The present invention relates to an MOS semiconductor device including MOS transistors whose effective channel length is 1 .mu.m or less, for example.
The development of MOS semiconductor devices has progressed remarkably. In the latter half of 1960s, the number of MOS transistors that could be integrated into one semiconductor chip was several hundred at most, with the effective channel length being approximately 10 .mu.m. Since, then, the microfabrication technology and high density integration technology have significantly advanced so that it is possible to form hundreds of thousand of MS transistors having a channel length of 1.5 .mu.m on a single chip. Further, semiconductor devices which are operable at a high speed with low power consumption can be realized by forming MOS transistors having a channel length of 1 .mu.m or less and at a high density.
The conventional MOS transistor circuit employs an external power source for driving the internal circuit. The voltage of the power source must be reduced the shorter the effective channel length becomes of MOS transistors contained in the internal circuit to be driven. To drive an MOS transistor with an effective channel length of 1.5 .mu.m, for example, a single power source is used and its output voltage is approximately 5 V. To drive a MOS transistor with an effective channel of 1.0 .mu.m, a lower power source voltage than 5 V should be used. If a voltage of 5 V is applied to a MOS transistor having a channel length of 1.0 .mu.m, an intense electric field is developed in the channel region of the MOS transistor. High energy carriers are trapped in the insulating oxide film, causing possible deterioration in the operating characteristics of the MOS transistor.
In the conventional MOS semiconductor device have been unsatisfactory for preventing, for example, a leak current from flowing while a voltage lower than the threshold voltage is being applied, a voltage applied to the source or drain diffusion layer from undershooting, and the formation of junction capacitance associated with the diffusion layers. In the case of a semiconductor device which includes two n-channel MOS transistors TN1 and TN2, as shown in FIG. 1, a self-substrate bias circuit 1 has been provided for setting the back gates of the transistors TN1 and TN2 at a lower potential than the ground potential, thereby inversely biasing th junction between the source or drain diffusion layer and the substrate. This approach, however, requires the generation of a negative bias voltage from the self-substrate bias circuit 1 even when the integrated circuit is in a standby mode, increasing power consumption of the device as a result of the self-substrate bias circuit 1.
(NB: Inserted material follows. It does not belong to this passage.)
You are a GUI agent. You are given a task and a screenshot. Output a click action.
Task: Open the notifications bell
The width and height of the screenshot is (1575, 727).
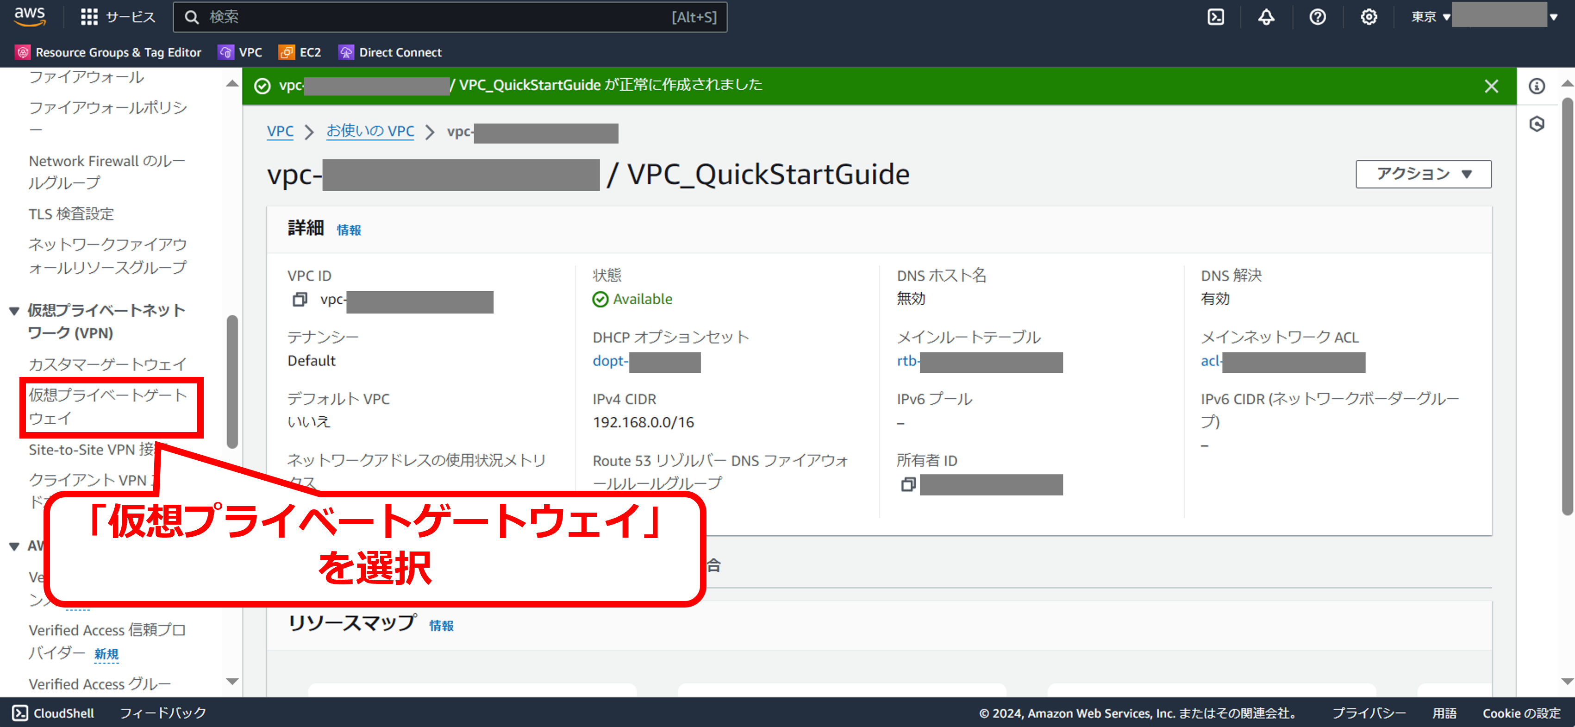click(x=1266, y=17)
In order to apply a negative bias voltage to the back gates of the n-channel MOS transistors, CMOS devices have been considered. When a CMOS device is used a self-substrate bias circuit of high impedance is provided between the emitter and base of an npn transistor constituted by the source or drain diffusion region of the n-channel MOS transistor, the p-well, and an n-type substrate in the CMOS device. This arrangement makes the latch-up phenomenon peculiar to CMOS devices a serious problem.